GIVEN EXERCISE 1 |
Translate this sentence from the article on the Supreme Court fight into Spanish: "Harris will focus on how his confirmation could tip the court's balance against abortion rights and other progressive health care priorities, an aide said."
GIVEN EXERCISE 2 |
Continue the article on the Supreme Court fight past its last paragraph.

DOCUMENT SECTION |
>>>>
Political News

How a Supreme Court fight could propel Harris, Booker and other Democrats eyeing 2020 runs

Progressives are spoiling for a fight over the Supreme Court, and Democrats' 2020 presidential prospects are eager to lead them into the battle.

Posted Updated

By
Eric Bradner
and
David Siegel (CNN)
WASHINGTON (CNN) — Progressives are spoiling for a fight over the Supreme Court, and Democrats' 2020 presidential prospects are eager to lead them into the battle.

Two senators weighing presidential runs, California Sen. Kamala Harris and New Jersey Sen. Cory Booker, are on the Senate Judiciary Committee, which will hold the confirmation hearing for Brett Kavanaugh, President Donald Trump's nominee to replace retiring Justice Anthony Kennedy.

Already, the two are sharpening their cases against Kavanaugh. Harris will focus on how his confirmation could tip the court's balance against abortion rights and other progressive health care priorities, an aide said.

"This is about replacing the authority of government -- putting the government's authority ahead of the authority of a woman to make a decision about her own body and her future," Harris said at a news conference Tuesday. "So if you are a young woman in America, or you care about a young woman in America, pay attention to this, because it will forever change your life."
<<<<
DATA BLOCK |
>>>>
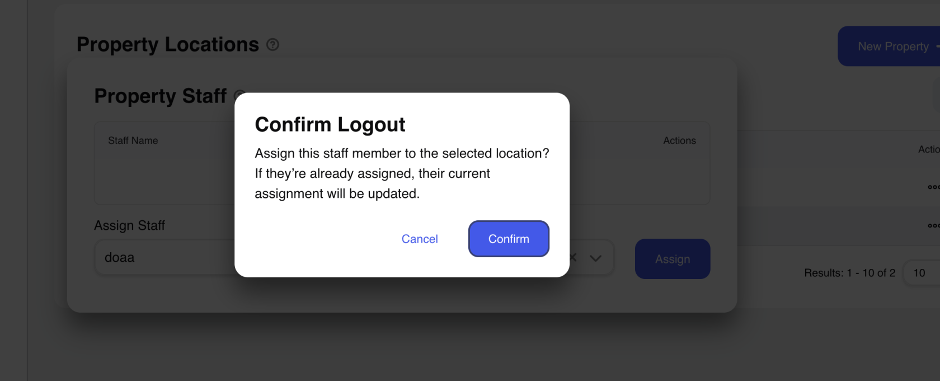Open first row three-dots actions menu
The height and width of the screenshot is (381, 940).
933,187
<<<<
WRITTEN REPLY 1 |
Harris se centrará en cómo su confirmación podría inclinar la balanza de la corte en contra del derecho al aborto y de otras prioridades progresistas en materia de atención médica, dijo un asesor.

WRITTEN REPLY 2 |
Booker, according to an aide, will argue that Trump shouldn't appoint a justice while under investigation over his campaign's ties to Russia. And like Harris, he is playing up the stakes of the Supreme Court battle.

"I look forward to standing with my colleagues and all Americans in what will be the most important fight of our lifetimes. There'll be no greater," Booker said Tuesday at the same news conference as Harris, with other Senate Democrats on the steps of the Supreme Court.

Though Democrats -- egged on by an energized progressive base -- are promising to fiercely oppose Kavanaugh, they have no real power to stop Kavanaugh's confirmation. Republicans hold 51 seats in the Senate, enough to confirm a Supreme Court nominee without any Democratic votes. And three Democrats up for re-election this year in Republican-leaning states -- Sens. Joe Donnelly of Indiana, Heidi Heitkamp of North Dakota and Joe Manchin of West Virginia -- previously voted for Trump nominee Neil Gorsuch's confirmation and are being courted by the White House as potentially votes for Kavanaugh, as well.

The confirmation battle could serve, though, as a test run for prospective 2020 candidates to flex their rhetorical muscles and engage with the base in the early stages of the next presidential election.

Harris, in particular, has won praise from progressives for her sharp questioning of Trump appointees in previous hearings.

The former California attorney general is the last member of the Senate Judiciary Committee to ask questions in hearings. That gives Harris, who prepares extensively for the hearings, an opportunity to identify questions she believes the person testifying hasn't sufficiently answered -- and then pounce, serving as the closer for Democrats.

That's what happened with Gina Haspel, Trump's CIA director, in a May confirmation hearing before the Senate Intelligence Committee, where Harris is also a member.

In the hearing, Harris asked Haspel whether the George W. Bush-era techniques for interrogating terror suspects, like waterboarding, were immoral, and Haspel deflected. "Answer yes or no," Harris shot back.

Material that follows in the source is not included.